::: Text block
I'm excited to see how this top turns out after the wipe on oil poly. I'm not planning to do an apron, but I did pick up a router and will try doing a round over edge, after some practice. 


Sent from my iPhone using Tapatalk


----------



## PhilBa (Sep 25, 2014)

Very nice work there. I love the use of metal and wood together. 

Here's a little secret - the measure of a craftsman is not how many mistakes he makes but well he hides them.


----------



## Stick486 (Jan 4, 2013)

I will say that wood work has given me fits, getting edges straight, 

*w/ a straight edge, (clamp on is easiest) your router and a trim bit you can be golden...
Freud Downshear Helix Flush Trim Router Bit - justfreud.com
Straight Edge Clamp from JustClamps.com

set the guide very near to the edge of the board, let the top bearing bit ride against the guide and the router on top of the guide...
you will cut/end up w/ a very clean/straight ready to glue 90° edge...
or....
set the guide back away from the board's edge and run the router it's self against the guide...
keep in mind you are only going/want to remove as little material as needed to ''clean/straighten'' the edge...
really screwed up edges are cleaned up (hogged) a lot easier easier w/ the straight guide and a circular saw and finished w/ the router...
now you can run the board through the table saw to make the opposing edge parallel...
strongly recommend a glue-line blade for this cut...
Freud Combination Saw Blades - justfreud.com 
FWIW... don't waste your money on the Bora brand... VOE...
::::::
::: Material
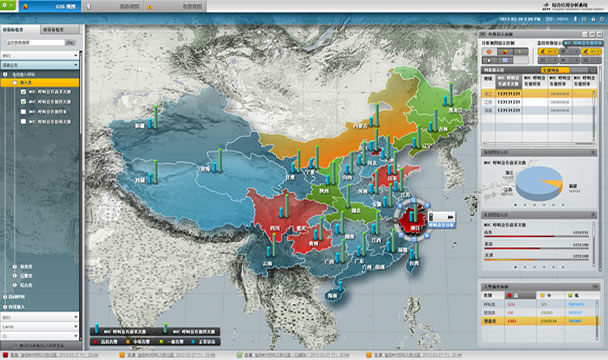Check the third unchecked MSC indicator checkbox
::::::
Work instructions:
1. Copy from the woodworking forum thread the stretch from "really screwed up" through "opposing edge parallel...".
2. Write what comes next in the woodworking forum thread, picking up after its last line.

In response:
1.
really screwed up edges are cleaned up (hogged) a lot easier easier w/ the straight guide and a circular saw and finished w/ the router...
now you can run the board through the table saw to make the opposing edge parallel...

2.
NOTE...
there is nothing stopping you from ''trimming/jointing'' your material upside down...
guide to the bottom..
router on top...
bit bearing against the top.. (takes a bit w/ a bottom bearing)...
this works really well on narrow material..*

weak seams, unsightly screw ups, etc. 
*how so???*

You don't want to know how long it took me to get this table top to be this okay, with many efforts to straight edge these boards. 
*what do you think is the fly in the ointment??*

It's still crooked. I've found creative ways to hide the blemishes.

*now your craftsmanship is showing...*

Working with wood makes me realize how many tools I don't have, lol.

*what do you have????*

*and as far as your skill set goes.. with the brain trust that resides here it will definitely improve...
get polished is more like it...
you have already shown that you have talent/skill...*

I'm excited to see how this top turns out after the wipe on oil poly. I'm not planning to do an apron, but I did pick up a router and will try doing a round over edge, after some practice.

*weak seams....
improve them w/ splining...
unless you mean joints...
for your slot cutter, more is better in the long run...
a range of thickness cutters and different bearing diameters..
Freud Tools | 2" (Dia.) Stacked Slotting Set*

.


----------



## Stick486 (Jan 4, 2013)

kase0042 said:


> but I did pick up a router and will try doing a round over edge, after some practice.


you now get overloaded w/ the PDF's...

(some say I live for this)...


----------



## Stick486 (Jan 4, 2013)

more...

.


----------



## Stick486 (Jan 4, 2013)

and more...

.


----------



## Stick486 (Jan 4, 2013)

not enough ya say...

.


----------



## Stick486 (Jan 4, 2013)

last one...


----------



## routergieck (Feb 11, 2013)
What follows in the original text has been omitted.